# 18W Led light bar



## tasbm5

Hello All
Just looking for some advice ,I have 2 18 Watt LED spot lights on my jeep for plowing at night that help greatly . I was thinking of adding a 18 Watt light bar. Do you think adding it will make it better or am I just wasting my money ?
Thanks Terry


----------



## BossPlow2010

tasbm5 said:


> Hello All
> Just looking for some advice ,I have 2 18 Watt LED spot lights on my jeep for plowing at night that help greatly . I was thinking of adding a 18 Watt light bar. Do you think adding it will make it better or am I just wasting my money ?
> Thanks Terry


Depends where you're going to use it, if it's not DOT compliant, you can't use it on the road. Also LEDs don't get as hot as halogen so you may have ice build up


----------



## tasbm5

No road use , just looking to use when I'm plowing driveways at night . My plow is a old fisher LD with the sealed beams that are not the greatest and this seems to be a cheaper solution than the intensifier upgrade.


----------



## ktfbgb

They will probably help. Just wire them up to the plow with a two prong trailer harness if you remove the plow. If ya don't remove it just wire them up on a switch and turn on while you plow and turn off when transporting. I just added two 18watt led pods to my truck for extra reverse lighting. I read that they do give off enough heat to keep the lenses clear but don't have first hand experience yet. I am going to add a 22 inch light bar to my plow as well and wire it like above. If the snow doesn't stay melted off the lense I can always find another use for it. You may want to try the same. I'm trying out the 22 inch auxbeam with the 5d lenses. It's a combo spot in the middle with flood lenses on the end. Just a thought.


----------



## tasbm5

Thanks , gonna add it to the plow with the trailer connector. I'm also going to add some
lights for backing up also did you wire them in to your existing reverse lights or put them on a separate switch ?
Thanks Terry


----------



## White_Gold11

We are testing a few led bars. Intense lighting, no ice up issues yet, and relatively inexpensive.
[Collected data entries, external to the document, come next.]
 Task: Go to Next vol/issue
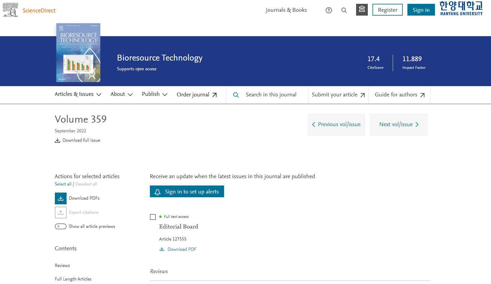399,124
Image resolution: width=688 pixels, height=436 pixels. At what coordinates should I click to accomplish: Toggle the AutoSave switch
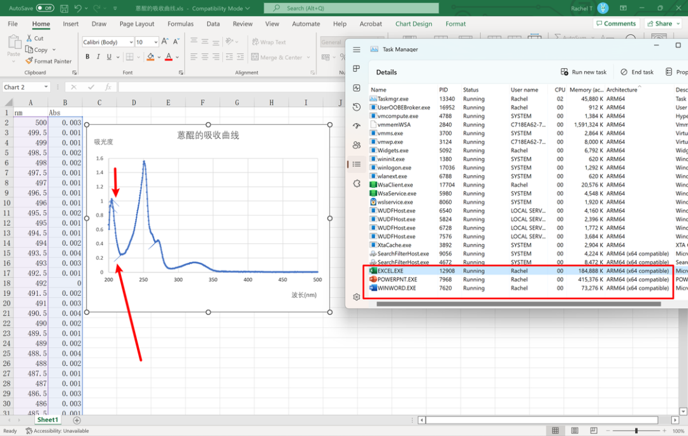tap(45, 8)
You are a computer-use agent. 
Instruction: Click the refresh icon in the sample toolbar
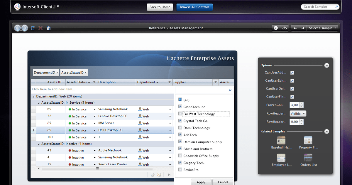coord(33,28)
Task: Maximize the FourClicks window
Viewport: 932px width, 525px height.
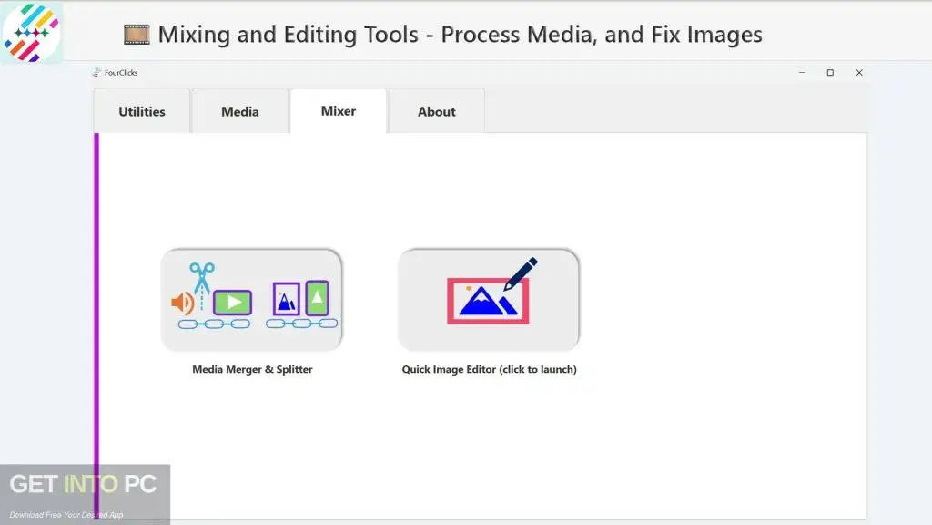Action: 830,73
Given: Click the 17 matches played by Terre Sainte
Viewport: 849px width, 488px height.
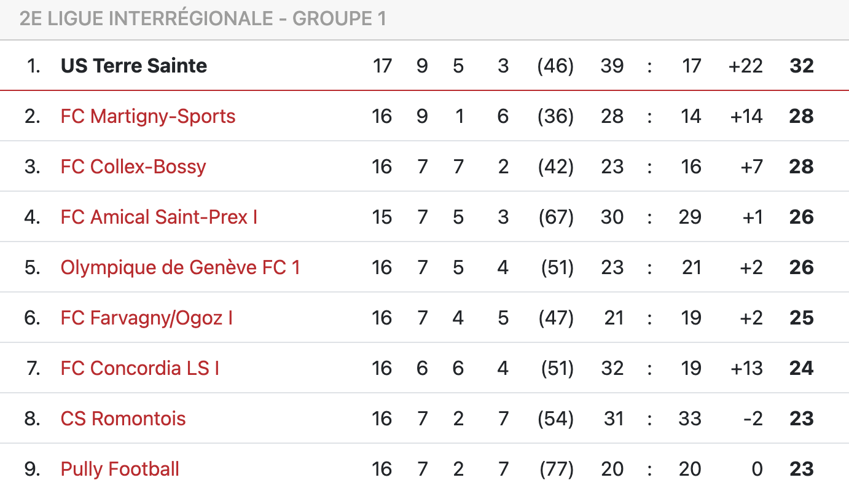Looking at the screenshot, I should tap(382, 66).
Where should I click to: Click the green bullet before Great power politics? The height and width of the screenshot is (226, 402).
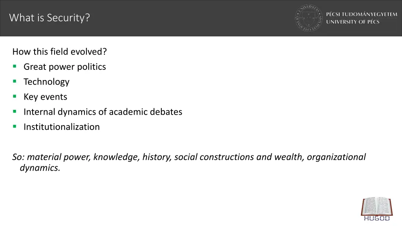[x=15, y=66]
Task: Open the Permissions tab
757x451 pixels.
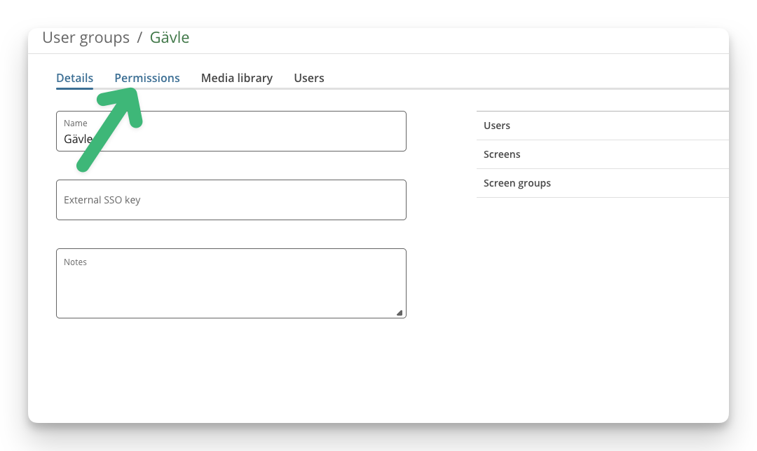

Just wire in a toggle for running down the road.


----------



## leolkfrm

tasbm5 said:


> Thanks , gonna add it to the plow with the trailer connector. I'm also going to add some
> lights for backing up also did you wire them in to your existing reverse lights or put them on a separate switch ?
> Thanks Terry


use a relay when you tie into any existing circuit, eliminates teh chance of overload, they dont use heavy gauge wire like the old days


----------



## ktfbgb

tasbm5 said:


> Thanks , gonna add it to the plow with the trailer connector. I'm also going to add some
> lights for backing up also did you wire them in to your existing reverse lights or put them on a separate switch ?
> Thanks Terry


It just depends on your rig. Mine were 18w leds. Max draw is something like 1.6 amps or something little like that. So I spliced directly into my reverse lights. Mine are 18g awg wire so they can handle it. And I checked the bodybuilder guide for my truck and model year. Confirmed I was good to go with small led work lighting. Just had to add one to each backup circuit, not both lights to one. Anything bigger than the 18-20 watt catagory I would add a relay to be safe. Also check your state laws. I was fine here, but some states especially out east don't allow it so your going to want it switched so they just come on when clearing snow and not all the time.


----------



## ktfbgb

leolkfrm said:


> use a relay when you tie into any existing circuit, eliminates teh chance of overload, they dont use heavy gauge wire like the old days


Terry this is always the safest route to go. If you aren't sure, and don't have a newer rig that has a bodybuilder guide or similar documents, then be safe and add the relay. They are really cheap, and not hard to wire in.


----------



## tasbm5

I'm going to buy the light switch harness with the relay in it and just turn them on when plowing.
Thanks for all the great help guys .
Terry


----------



## ktfbgb

Just a tip. Those harnesses that come with the lights are usually crappy. Just redo the connectors ext. with the heat shrink that is adhesive lined to keep the water and salt out.


----------



## iceyman

My lightbar added to bizzard tower


----------



## iceyman

With lightbar on


----------



## iceyman

With plow lights


----------



## theplowmeister

Hmmm not going to use them on the road?


----------



## SnoFarmer

I saw a jagoff running a jagoff-bar that went across his roof going down I-94 ..


----------



## ktfbgb

SnoFarmer said:


> I saw a jagoff running a jagoff-bar that went across his roof going down I-94 ..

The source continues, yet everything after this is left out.